WORK TO BE COMPLETED:
Rewrite the entries from the start through the line that contains "coordinates (623, 50)." as a JSON list of strings, one string per line, leaving out blank lines.

PROVIDED DATA:
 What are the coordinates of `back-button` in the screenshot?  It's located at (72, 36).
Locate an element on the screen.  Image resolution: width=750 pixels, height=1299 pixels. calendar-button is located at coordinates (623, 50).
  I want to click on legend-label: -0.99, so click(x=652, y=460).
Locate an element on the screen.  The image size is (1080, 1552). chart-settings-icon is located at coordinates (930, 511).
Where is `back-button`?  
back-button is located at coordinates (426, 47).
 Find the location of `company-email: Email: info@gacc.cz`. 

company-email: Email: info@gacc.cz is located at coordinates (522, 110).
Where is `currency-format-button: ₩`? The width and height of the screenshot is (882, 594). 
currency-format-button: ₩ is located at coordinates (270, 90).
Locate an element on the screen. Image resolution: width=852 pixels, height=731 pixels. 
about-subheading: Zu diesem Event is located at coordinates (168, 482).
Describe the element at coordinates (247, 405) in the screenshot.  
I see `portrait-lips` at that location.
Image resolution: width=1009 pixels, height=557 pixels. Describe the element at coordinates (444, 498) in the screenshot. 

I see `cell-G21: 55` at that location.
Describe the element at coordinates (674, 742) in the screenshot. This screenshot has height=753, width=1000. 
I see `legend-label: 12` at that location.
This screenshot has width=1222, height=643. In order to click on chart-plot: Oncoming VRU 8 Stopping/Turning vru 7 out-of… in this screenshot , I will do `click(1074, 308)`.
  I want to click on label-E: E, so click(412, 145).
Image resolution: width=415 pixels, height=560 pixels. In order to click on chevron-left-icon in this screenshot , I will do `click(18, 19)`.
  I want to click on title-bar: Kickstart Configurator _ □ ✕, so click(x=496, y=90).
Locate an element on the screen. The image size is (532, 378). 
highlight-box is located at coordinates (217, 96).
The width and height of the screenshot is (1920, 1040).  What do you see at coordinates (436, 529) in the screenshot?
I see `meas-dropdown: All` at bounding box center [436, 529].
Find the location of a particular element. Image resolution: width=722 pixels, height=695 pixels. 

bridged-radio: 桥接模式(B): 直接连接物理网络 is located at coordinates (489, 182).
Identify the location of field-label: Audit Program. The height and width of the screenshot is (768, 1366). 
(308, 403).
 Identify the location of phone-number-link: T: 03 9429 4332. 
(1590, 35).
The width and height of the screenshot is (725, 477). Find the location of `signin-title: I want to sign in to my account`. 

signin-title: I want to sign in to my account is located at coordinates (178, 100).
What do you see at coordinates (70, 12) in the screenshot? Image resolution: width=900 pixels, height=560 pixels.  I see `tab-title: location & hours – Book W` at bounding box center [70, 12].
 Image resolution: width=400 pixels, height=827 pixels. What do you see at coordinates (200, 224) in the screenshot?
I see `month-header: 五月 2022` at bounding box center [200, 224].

RESPONSE:
[
  " What are the coordinates of `back-button` in the screenshot?  It's located at (72, 36).",
  "Locate an element on the screen.  Image resolution: width=750 pixels, height=1299 pixels. calendar-button is located at coordinates (623, 50)."
]